Abusive behavior comes in many forms. Some styles are very subtle. Psychological abuse is the result of the kind of experience you describe happening repeatedly. Some abusive men are controlling under the guise of being 'helpful' and the people around will say, 'isn't he helpful and nice? and you start to question yourself and whether you are 'right' to have your feelings. The longer you live with this the greater the harm.

Fact is - You feel like your agency is being taken away. You get to decide that this is not the kind of "help" you want and you can let your partner know your preferences.

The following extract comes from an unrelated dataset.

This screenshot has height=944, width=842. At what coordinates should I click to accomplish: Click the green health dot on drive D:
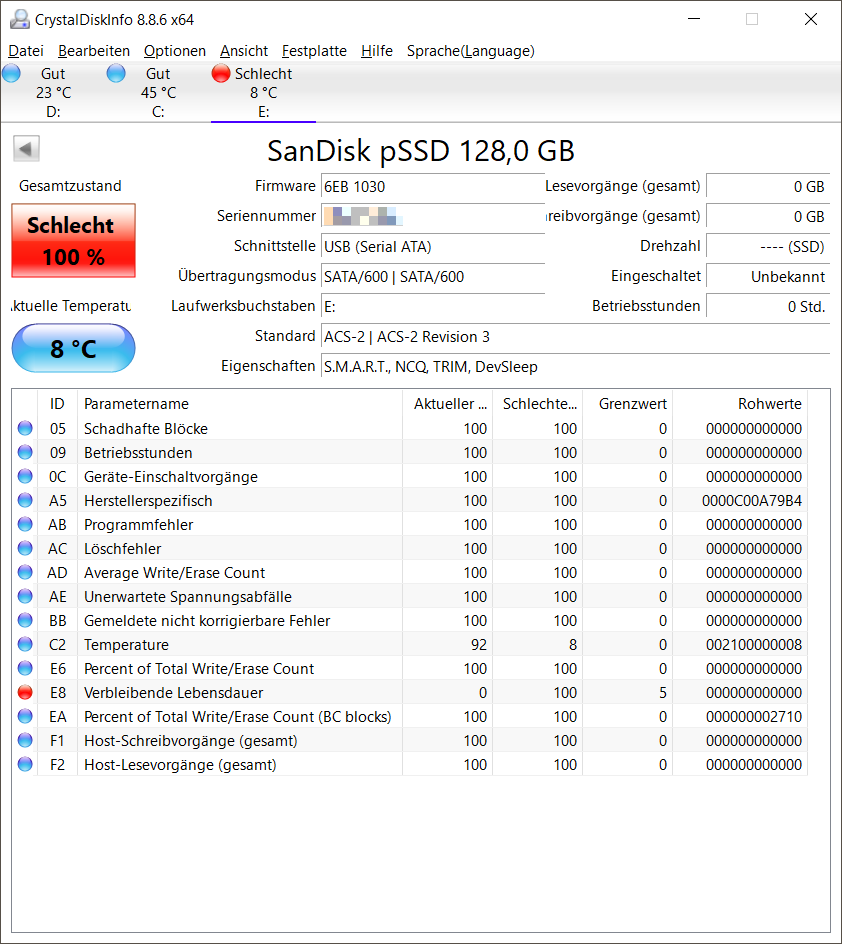[11, 72]
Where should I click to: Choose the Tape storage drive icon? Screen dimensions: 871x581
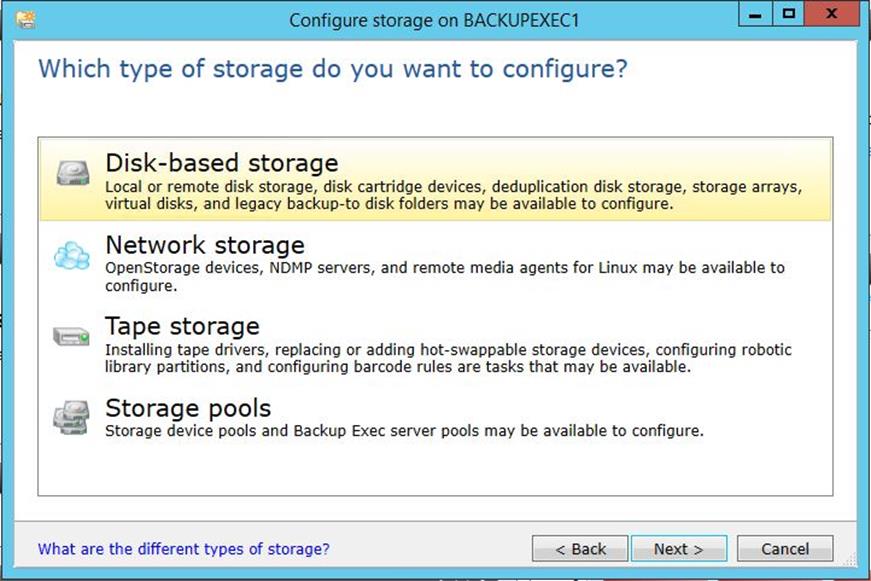click(72, 336)
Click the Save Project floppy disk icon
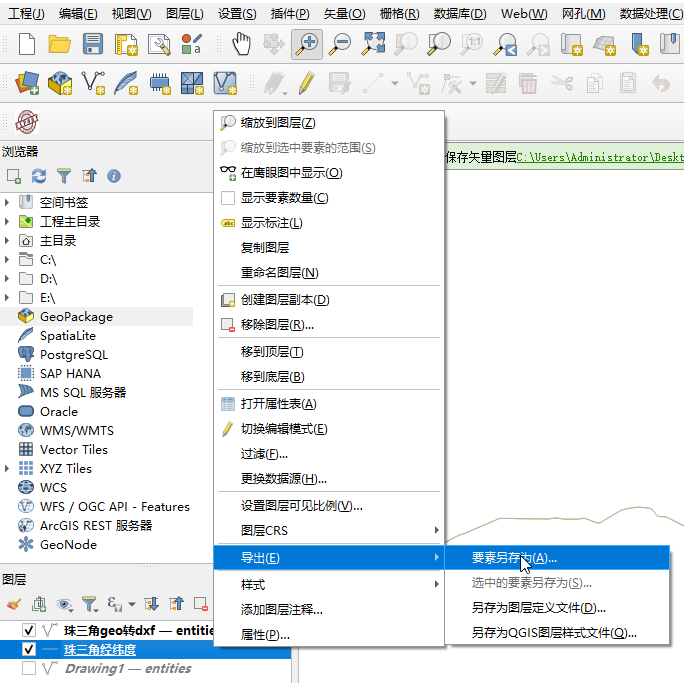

You can't be unreasonable for feeling something as long as you choose how you want to respond to the feelings. So don't blow up at him but do talk to him and observe how he responds. If he tries to brush you off, shift the blame back onto you or tell you that you're the problem because you're being ungrateful and he's only trying to help (as many of the replies here have done), or if he responds with anger or sulking or silent treatment that you got upset with him for trying to help you, then he is telling you he's not interested in your feelings which is a huge red flag.

If he is a healthy partner this is easily cleared up with a conversation as he will care about your thoughts and feelings and will take care not to do this kind of thing again.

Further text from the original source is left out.